The sky above Virex-9 had always felt distant.
Not just physically distant—but unreachable. Like it belonged to another reality entirely. Something miners stared at only during shift changes, when exhaustion made them slow enough to look up.
No one ever imagined the sky looking back.
Until now.
Kael couldn't stop thinking about the Dominion symbol.
It burned behind his eyes long after the screen in the ration hall had gone dark. That cold geometric insignia. Clean. Perfect. Unfeeling.
Watching.
The colony tried to return to routine again. It always did. Shifts rotated. Sirens blared. Conveyor belts screamed across metal rails like nothing had changed.
But something had.
You could feel it in the way people spoke softer.
In the way supervisors checked their consoles more often.
In the way laughter died faster than usual.
Fear had a frequency.
And Virex-9 was humming with it.
Kael walked the outer perimeter alone, boots crunching against frost-hardened dust.
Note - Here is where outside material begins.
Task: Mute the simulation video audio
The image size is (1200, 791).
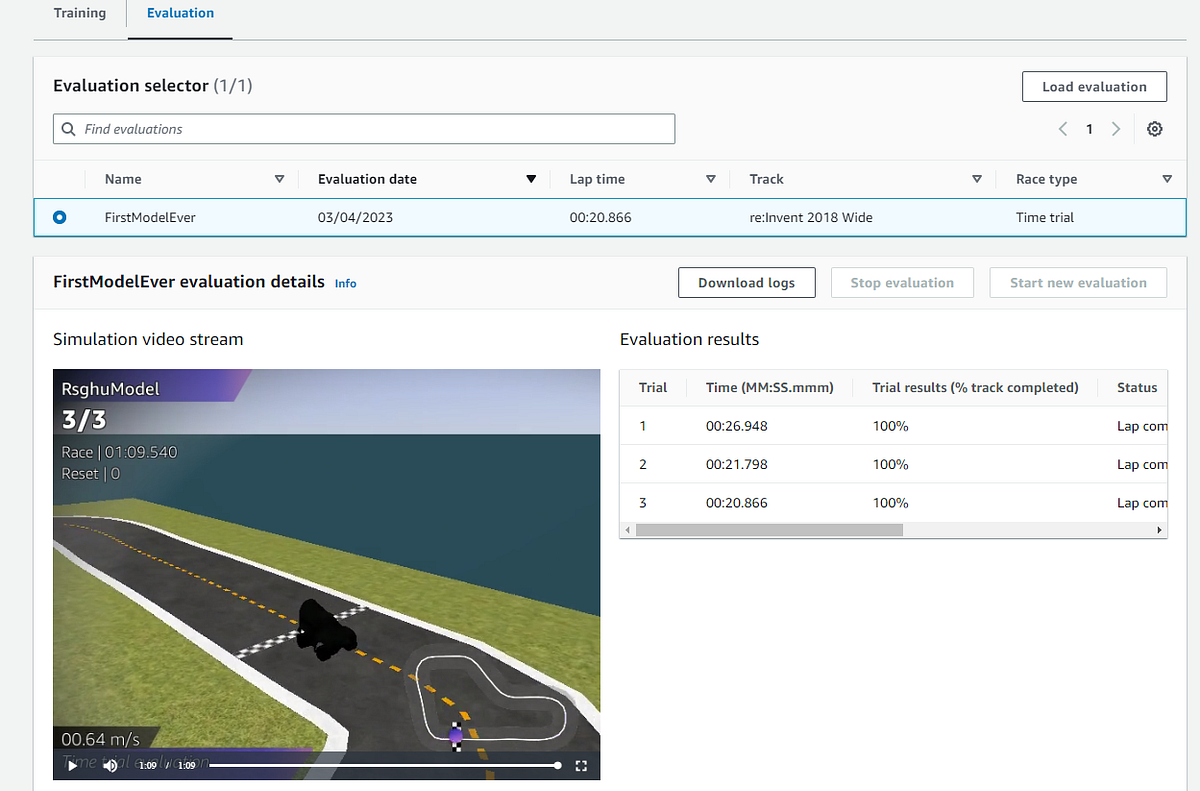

The artificial night cycle had begun again, plunging the colony into deep violet shadows broken only by floodlights and tower beacons.
He needed distance.
From the noise.
From the people.
From the feeling growing inside him.
But mostly—
From the whisper.
It hadn't spoken again since the ration hall.
Not clearly.
Yet its presence lingered like gravity.
Always there.
Always pulling.
He stopped near the edge of the perimeter fence, staring out at the wasteland beyond. Jagged rock formations stretched into darkness like the ribs of something long dead. Wind dragged dust across the ground in thin, restless sheets.
Empty.
Silent.
Safe.
Or at least, safer than being inside.
"You shouldn't be out here alone."
Kael stiffened.
He turned to see Vera stepping out of the shadows near a support tower, arms folded tightly against the cold.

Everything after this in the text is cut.